Yet hope springs eternal.

Currently idling on the Supreme Court's docket is another petition for a writ of certiorari from New York City landlords. This one, in the case 74 Pinehurst LLC v New York, asks the court to consider the constitutionality of a state law that limits their ability to raise rents, choose their tenants, or even withdraw their apartment from the rental housing market.

Since August, the plaintiffs' petition has repeatedly been placed on the agenda of the justices' weekly conferences, where they decide whether to take up cases. The justices keep putting off deciding whether to take up the case. It was last on the conference agenda on Friday, but neither that day nor this morning has the Supreme Court's orders mentioned it.

That's stirred some limited optimism that the court may end up taking up the case, or that one of the justices will at least produce a dissent to a denial of the landlords' petition that will outline how a subsequent rent control challenge might make it back to the Supreme Court.     

"I suspect that one or more of the justices are taking their time to file a dissent to the denial" of cert, says Jim Burling, an attorney for the Pacific Legal Foundation. "That dissent is going to tell us what the next steps might be."

The plaintiffs in 74 Pinehurst are challenging a series of 2019 changes made to New York's decades-old rent stabilization law, which regulates rent increases for nearly a million apartments in the New York City area.

Prior to 2019, building owners were able to take a rent-stabilized unit off the market if they, or an immediate family member, wished to make it their personal residence.
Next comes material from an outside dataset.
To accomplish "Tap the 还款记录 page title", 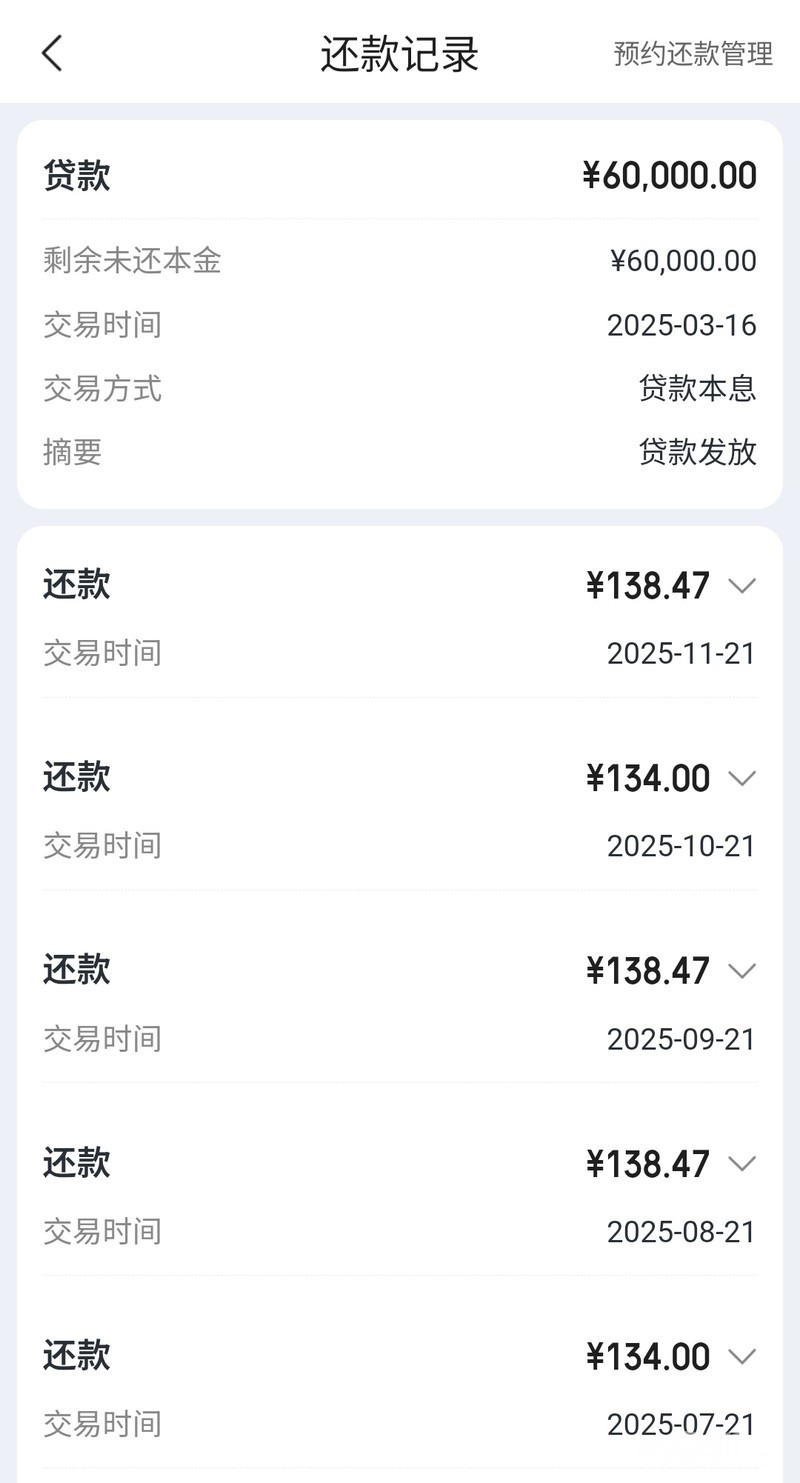I will (x=400, y=54).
But the new amendments limited landlords to reclaiming only one rent-controlled unit for their family's use. Any other units they owned would have to remain on the market and subject to rent stabilization regulations.

That's caused problems for 74 Pinehurst plaintiffs Dimos and Vasiliki Panagoulias, immigrants from Greece who own a 10-unit building in the Long Island City neighborhood of New York City. The law prevents them from recovering a unit to give to their daughter, because their son already lives in the building, according to their cert petition.

The 2019 amendments also closed off a number of avenues that landlords had to "deregulate" (charge market rates) for their units and to recover the costs of repairs and capital improvements.

Both those changes helped tank the property values of rent-stabilized buildings. According to their petition, the Panagoulias' value fell by 20 to 40 percent after the 2019 changes.

Throughout the process, the 74 Pinehurst plaintiffs, which include several other building owners, have argued that the 2019 limitations on landlords' ability to recover a unit amount to a physical taking. The financially damaging limits on rent increases and inability to deregulate units amount to a regulatory taking, they further argue.

Very similar arguments were made by plaintiffs in a more prominent challenge to New York's rent control scheme, Community Housing Improvement Program (CHIP) v New York.

New York's law amounted to an "effective commandeering of private property for what is essentially perpetual rental housing," said the plaintiff's attorney, Andrew Pincus, to Reason in July.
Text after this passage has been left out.